Now I sit at the same table as those who glare at me with hatred in their eyes, at the corner of a broken dining table. 

The clinking of forks and knives from dozens of pack members fills the entire room. 

My mother sits at the farthest end from me, at the head of the table, but she has fallen so helpless that she can no longer feed herself. My aunt and my great-aunt sit beside her, trying to help her eat just as they always do.

At the opposite head of the table, my grandfather laughs along with the betas who are telling him something. He doesn't care in the slightest about the woman sitting across from him, the one trapped in such a pitiful state.

Who would ever want to be led by a former luna who has lost her mate? No one. No one in the pack wanted that. They don't accept my mother as their leader.

The moment our family fell apart and my mother lost her mind, that position was taken from her and handed to my grandfather. 

Not that they had ever truly obeyed her in the first place. They only pretended to, so they wouldn't disrespect my father's legacy and bring a curse upon themselves. 

And when I refused to take the role of leader, it worked perfectly in his favor. His only desire is to grow stronger, to possess more, and to become the pack's one and only absolute leader.

I could have chosen to become the pack's leader and supported my mother, who had fallen helpless. Maybe that would have suited me better. Maybe it would have kept my father's bones from aching beneath the cold earth. 

But I didn't see myself as worthy of that position. 

And I didn't see these wolves —who dove into a power struggle the moment my father died— as worthy of me. 

I didn't want their obedience, either.

Each day passes the same, and every night when darkness settles in, I stare into the void, unable to sleep. I shut my ears and squeezed my eyes shut against the wolf pup whispering to me from the depths of my soul. 

Every bite I swallow at this table, every step I take once I stand, every breath I draw feels like a burden. And yet, I can't give up on this life. The power inside me keeps stopping me, keeps saying it needs me. 

I need me. But I can't be enough for myself.

...

The thing that pulled everyone's attention away from the table was a beta who suddenly burst into the hall. He had rushed in so quickly that he staggered on his way over, arriving breathless. 
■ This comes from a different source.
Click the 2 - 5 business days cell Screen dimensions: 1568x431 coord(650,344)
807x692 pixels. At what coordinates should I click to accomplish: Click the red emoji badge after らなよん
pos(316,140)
His hair and clothes were a mess, as if he had just finished a long run; sweat clung to his skin, and his muscles looked worn out.

After reaching my grandfather, he bent down and whispered something into his ear. 

I watched the expression on my grandfather's face shift dramatically. Before he spoke, our eyes met for a brief moment. Once he processed whatever the beta had said, he rose to his feet. The clatter around the table died instantly. 

I felt that oppressive alpha aura rolling off him, like a heavy cigarette smoke thick in the air, but one that had no effect on me. 

Yet this time, it felt more unsteady.

As he kept looking at me, that unsteadiness in his eyes grew bigger and bigger. Then he looked away and spoke.

"There's news from the North."

Just that one sentence was enough to make everyone at the table tense. A few people began whispering among themselves.

Even hearing the North mentioned makes a disgusting burn rise from my stomach to my throat. My lips itch, the inside of my mouth stings as if it's full of cuts. 

Knowing that many of our sworn enemies, the ones who killed my father, are still alive makes me want to breathe fire. I should've killed them all that night, so there would be no debt left to pay. 

But even my father's head wasn't enough for them. So they kept fighting us for a while longer.

Whenever wolves from our pack and wolves from the North crossed paths, there was bloodshed. Realizing it couldn't go on like this, the leaders began sending messages every few months. 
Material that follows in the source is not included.